— START PROVIDED RECORDS —

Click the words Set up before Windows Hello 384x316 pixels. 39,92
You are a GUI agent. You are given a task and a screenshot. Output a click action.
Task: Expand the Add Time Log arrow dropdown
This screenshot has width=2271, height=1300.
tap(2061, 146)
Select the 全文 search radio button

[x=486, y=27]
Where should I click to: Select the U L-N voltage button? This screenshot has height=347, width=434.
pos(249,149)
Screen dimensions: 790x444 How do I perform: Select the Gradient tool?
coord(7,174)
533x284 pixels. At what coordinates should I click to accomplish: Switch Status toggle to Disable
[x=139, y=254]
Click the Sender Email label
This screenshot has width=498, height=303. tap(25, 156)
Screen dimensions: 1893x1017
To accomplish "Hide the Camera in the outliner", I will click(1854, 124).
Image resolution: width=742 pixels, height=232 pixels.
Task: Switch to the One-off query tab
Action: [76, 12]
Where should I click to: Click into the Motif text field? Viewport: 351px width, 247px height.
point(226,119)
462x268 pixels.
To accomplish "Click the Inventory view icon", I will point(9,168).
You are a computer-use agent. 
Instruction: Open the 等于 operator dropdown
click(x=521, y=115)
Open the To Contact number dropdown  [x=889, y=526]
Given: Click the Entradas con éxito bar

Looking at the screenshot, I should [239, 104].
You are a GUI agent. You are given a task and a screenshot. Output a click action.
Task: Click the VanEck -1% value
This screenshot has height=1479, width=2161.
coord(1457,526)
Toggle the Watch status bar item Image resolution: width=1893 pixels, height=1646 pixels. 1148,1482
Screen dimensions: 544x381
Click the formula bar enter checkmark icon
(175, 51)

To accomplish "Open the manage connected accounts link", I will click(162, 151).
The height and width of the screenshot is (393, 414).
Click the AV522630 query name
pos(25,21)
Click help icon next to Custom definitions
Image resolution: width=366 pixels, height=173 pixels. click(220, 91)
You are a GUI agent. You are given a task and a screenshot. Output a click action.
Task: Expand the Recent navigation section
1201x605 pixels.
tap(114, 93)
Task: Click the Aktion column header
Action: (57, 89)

— END PROVIDED RECORDS —

* [TO DO]: Copy out every item above word for word, line by line.

* [EXERCISE RESPONSE]:
Click the words Set up before Windows Hello 384x316 pixels. 39,92
You are a GUI agent. You are given a task and a screenshot. Output a click action.
Task: Expand the Add Time Log arrow dropdown
This screenshot has width=2271, height=1300.
tap(2061, 146)
Select the 全文 search radio button

[x=486, y=27]
Where should I click to: Select the U L-N voltage button? This screenshot has height=347, width=434.
pos(249,149)
Screen dimensions: 790x444 How do I perform: Select the Gradient tool?
coord(7,174)
533x284 pixels. At what coordinates should I click to accomplish: Switch Status toggle to Disable
[x=139, y=254]
Click the Sender Email label
This screenshot has width=498, height=303. tap(25, 156)
Screen dimensions: 1893x1017
To accomplish "Hide the Camera in the outliner", I will click(1854, 124).
Image resolution: width=742 pixels, height=232 pixels.
Task: Switch to the One-off query tab
Action: [76, 12]
Where should I click to: Click into the Motif text field? Viewport: 351px width, 247px height.
point(226,119)
462x268 pixels.
To accomplish "Click the Inventory view icon", I will point(9,168).
You are a computer-use agent. 
Instruction: Open the 等于 operator dropdown
click(x=521, y=115)
Open the To Contact number dropdown  [x=889, y=526]
Given: Click the Entradas con éxito bar

Looking at the screenshot, I should [239, 104].
You are a GUI agent. You are given a task and a screenshot. Output a click action.
Task: Click the VanEck -1% value
This screenshot has height=1479, width=2161.
coord(1457,526)
Toggle the Watch status bar item Image resolution: width=1893 pixels, height=1646 pixels. 1148,1482
Screen dimensions: 544x381
Click the formula bar enter checkmark icon
(175, 51)

To accomplish "Open the manage connected accounts link", I will click(162, 151).
The height and width of the screenshot is (393, 414).
Click the AV522630 query name
pos(25,21)
Click help icon next to Custom definitions
Image resolution: width=366 pixels, height=173 pixels. click(220, 91)
You are a GUI agent. You are given a task and a screenshot. Output a click action.
Task: Expand the Recent navigation section
1201x605 pixels.
tap(114, 93)
Task: Click the Aktion column header
Action: (57, 89)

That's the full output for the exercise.